How did the Platypus Get its Name, What does it Mean, and Why did the British think it was a Hoax?

We don’t know what the local aborigines thought when they first saw what they called a tambreet, or boonaburra in the Mallangong language.

platypus

Although an aboriginal myth about how the platypus evolved has to do with a teenage duck disobeying her father by going ashore and getting raped by a water rat.

The name “platypus” is Latin derived from the Greek words πλατύς (“platys”, flat, broad) and πους (“pous”, foot), meaning “flat foot”. There is no universally agreed plural of “platypus” in the English language.

When British settlers in Australia saw the platypus near the Hawkesbury River in 1797, it ignited controversy for nearly a century.

The Brits first called it a watermole and speculated that it was somehow a cross between a reptile, fish, bird, and mammal.

The Australian governor had some killed and preserved and sent them to England for zoological study. The outraged scholars believed they were being hoaxed.
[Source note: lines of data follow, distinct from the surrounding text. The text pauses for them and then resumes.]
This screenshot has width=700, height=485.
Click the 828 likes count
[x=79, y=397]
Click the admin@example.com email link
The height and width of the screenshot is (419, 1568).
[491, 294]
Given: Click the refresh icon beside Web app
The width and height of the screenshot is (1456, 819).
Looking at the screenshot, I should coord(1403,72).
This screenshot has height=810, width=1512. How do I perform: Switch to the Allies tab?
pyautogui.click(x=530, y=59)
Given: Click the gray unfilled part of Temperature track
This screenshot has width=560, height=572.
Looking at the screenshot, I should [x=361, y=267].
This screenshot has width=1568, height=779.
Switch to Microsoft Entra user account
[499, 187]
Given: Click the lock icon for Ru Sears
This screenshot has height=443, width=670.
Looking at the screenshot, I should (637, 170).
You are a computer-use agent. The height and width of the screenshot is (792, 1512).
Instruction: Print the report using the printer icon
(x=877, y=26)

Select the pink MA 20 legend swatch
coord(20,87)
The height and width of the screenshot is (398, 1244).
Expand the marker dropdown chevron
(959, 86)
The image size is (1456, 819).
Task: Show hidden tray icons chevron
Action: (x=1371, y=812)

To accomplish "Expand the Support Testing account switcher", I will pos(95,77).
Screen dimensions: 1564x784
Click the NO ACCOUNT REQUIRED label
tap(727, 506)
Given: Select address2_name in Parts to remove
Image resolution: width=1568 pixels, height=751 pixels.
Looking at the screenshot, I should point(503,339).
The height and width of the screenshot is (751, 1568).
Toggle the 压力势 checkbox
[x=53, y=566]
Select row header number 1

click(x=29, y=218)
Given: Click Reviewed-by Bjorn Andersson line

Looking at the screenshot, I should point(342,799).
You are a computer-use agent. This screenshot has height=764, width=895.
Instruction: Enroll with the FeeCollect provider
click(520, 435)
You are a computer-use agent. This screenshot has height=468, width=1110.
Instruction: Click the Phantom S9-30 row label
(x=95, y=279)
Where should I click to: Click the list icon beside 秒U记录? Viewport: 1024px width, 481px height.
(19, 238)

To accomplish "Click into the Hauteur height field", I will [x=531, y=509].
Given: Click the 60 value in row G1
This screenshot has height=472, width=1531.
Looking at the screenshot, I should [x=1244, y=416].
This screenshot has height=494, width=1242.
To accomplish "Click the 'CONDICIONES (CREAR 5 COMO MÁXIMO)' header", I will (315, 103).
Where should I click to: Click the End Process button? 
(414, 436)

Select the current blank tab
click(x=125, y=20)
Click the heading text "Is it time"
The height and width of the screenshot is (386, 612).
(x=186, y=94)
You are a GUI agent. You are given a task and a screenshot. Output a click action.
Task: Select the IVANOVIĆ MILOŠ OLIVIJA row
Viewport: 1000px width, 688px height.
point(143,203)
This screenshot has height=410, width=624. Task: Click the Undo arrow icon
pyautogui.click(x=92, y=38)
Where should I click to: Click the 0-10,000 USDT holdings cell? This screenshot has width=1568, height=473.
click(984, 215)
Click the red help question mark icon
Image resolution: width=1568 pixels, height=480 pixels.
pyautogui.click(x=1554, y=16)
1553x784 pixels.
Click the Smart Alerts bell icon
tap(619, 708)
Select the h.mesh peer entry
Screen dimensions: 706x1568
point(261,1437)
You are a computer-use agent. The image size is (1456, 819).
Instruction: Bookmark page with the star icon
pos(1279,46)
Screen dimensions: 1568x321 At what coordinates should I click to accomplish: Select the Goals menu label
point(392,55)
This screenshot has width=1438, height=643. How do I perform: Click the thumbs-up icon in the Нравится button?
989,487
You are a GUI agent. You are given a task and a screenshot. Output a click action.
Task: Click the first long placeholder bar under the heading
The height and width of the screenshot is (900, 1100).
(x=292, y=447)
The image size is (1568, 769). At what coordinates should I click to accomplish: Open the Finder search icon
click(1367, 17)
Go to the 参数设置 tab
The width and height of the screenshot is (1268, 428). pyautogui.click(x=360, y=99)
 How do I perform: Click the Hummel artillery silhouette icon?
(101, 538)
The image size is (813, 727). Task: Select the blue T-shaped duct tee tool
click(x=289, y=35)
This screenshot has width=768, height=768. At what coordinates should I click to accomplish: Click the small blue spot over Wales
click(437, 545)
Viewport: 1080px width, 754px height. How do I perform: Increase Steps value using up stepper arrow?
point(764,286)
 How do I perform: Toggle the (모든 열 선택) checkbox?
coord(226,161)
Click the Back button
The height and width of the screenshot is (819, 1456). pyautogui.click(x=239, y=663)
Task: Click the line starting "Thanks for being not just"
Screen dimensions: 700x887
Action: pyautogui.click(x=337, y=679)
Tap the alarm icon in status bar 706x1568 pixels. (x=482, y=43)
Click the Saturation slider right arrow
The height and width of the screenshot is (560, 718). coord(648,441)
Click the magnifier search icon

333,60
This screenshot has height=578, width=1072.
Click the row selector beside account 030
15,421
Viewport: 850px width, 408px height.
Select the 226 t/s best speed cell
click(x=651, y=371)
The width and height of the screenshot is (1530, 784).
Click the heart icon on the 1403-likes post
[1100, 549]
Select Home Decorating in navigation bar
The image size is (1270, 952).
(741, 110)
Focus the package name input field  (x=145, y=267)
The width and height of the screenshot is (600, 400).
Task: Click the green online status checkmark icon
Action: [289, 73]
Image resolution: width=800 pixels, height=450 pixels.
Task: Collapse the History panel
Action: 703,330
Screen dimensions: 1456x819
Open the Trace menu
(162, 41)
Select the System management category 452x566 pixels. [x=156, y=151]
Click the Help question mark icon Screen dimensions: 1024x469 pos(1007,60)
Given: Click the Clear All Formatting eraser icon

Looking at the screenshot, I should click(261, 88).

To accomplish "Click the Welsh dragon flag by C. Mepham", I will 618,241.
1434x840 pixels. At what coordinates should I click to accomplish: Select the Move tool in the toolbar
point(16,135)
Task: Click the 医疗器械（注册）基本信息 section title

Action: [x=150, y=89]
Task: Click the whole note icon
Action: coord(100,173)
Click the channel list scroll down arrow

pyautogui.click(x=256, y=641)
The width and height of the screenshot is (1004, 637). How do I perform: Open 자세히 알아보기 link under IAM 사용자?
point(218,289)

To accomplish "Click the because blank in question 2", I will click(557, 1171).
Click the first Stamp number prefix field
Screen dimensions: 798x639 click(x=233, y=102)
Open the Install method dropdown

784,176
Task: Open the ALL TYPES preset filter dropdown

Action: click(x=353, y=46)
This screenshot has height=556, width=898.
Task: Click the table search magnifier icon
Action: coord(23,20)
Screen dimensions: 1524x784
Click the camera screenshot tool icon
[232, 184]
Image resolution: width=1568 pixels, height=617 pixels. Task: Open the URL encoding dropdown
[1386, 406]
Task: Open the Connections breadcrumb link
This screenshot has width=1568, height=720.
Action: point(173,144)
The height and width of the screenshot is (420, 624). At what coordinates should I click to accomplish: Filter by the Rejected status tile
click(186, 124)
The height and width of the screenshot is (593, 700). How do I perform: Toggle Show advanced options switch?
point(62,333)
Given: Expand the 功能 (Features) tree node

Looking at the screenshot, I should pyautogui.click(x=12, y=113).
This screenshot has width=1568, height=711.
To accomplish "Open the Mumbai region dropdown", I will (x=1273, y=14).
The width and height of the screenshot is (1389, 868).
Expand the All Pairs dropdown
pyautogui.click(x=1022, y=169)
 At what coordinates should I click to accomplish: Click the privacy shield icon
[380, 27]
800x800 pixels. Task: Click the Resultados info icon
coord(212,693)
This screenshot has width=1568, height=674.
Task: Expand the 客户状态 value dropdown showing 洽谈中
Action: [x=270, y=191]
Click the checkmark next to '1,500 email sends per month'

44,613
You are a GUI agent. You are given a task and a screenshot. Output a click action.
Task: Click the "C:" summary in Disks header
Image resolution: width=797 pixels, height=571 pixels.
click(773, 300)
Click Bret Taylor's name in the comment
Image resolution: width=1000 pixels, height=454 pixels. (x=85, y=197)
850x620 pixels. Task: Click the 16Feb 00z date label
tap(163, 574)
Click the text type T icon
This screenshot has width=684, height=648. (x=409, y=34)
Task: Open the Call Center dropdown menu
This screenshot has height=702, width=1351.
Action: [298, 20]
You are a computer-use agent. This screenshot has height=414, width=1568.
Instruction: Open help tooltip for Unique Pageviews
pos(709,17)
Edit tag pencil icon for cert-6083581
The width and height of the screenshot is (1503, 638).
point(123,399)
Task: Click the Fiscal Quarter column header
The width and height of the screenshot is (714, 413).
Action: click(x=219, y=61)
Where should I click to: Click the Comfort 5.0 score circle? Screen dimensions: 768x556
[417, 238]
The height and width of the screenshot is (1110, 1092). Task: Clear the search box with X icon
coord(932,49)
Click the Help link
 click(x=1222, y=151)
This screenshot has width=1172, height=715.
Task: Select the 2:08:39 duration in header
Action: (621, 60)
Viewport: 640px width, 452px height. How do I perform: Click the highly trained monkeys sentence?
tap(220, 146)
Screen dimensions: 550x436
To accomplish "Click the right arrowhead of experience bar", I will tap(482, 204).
One suggested that the specimens were a “freak imposture” sold by Chinese taxidermists to gullible travelers. Another took a pair of scissors and, believing that it was merely glued on, tried to pry the “duck’s bill” off the corpse of one.

The marks of his efforts can be seen on the specimen, which is still on display at the British Museum of Natural History.

After five years of debate, the scientists grudgingly conceded that maybe the animal wasn’t really a fraud and gave it the common name platypus, which is Greek for “flat foot,” and the scientific name Ornithorhynchus anatinus, ornithorhynchus is Latin for “bird-billed”.

Still, it took another eighty-two years before a Scottish zoologist actually went to Australia and confirmed that the animal laid eggs and fed its newly hatched babies milk.

His conclusions were controversial, after all, the animal’s lack of nipples would seem to make lactation impossible, but both were eventually proven true.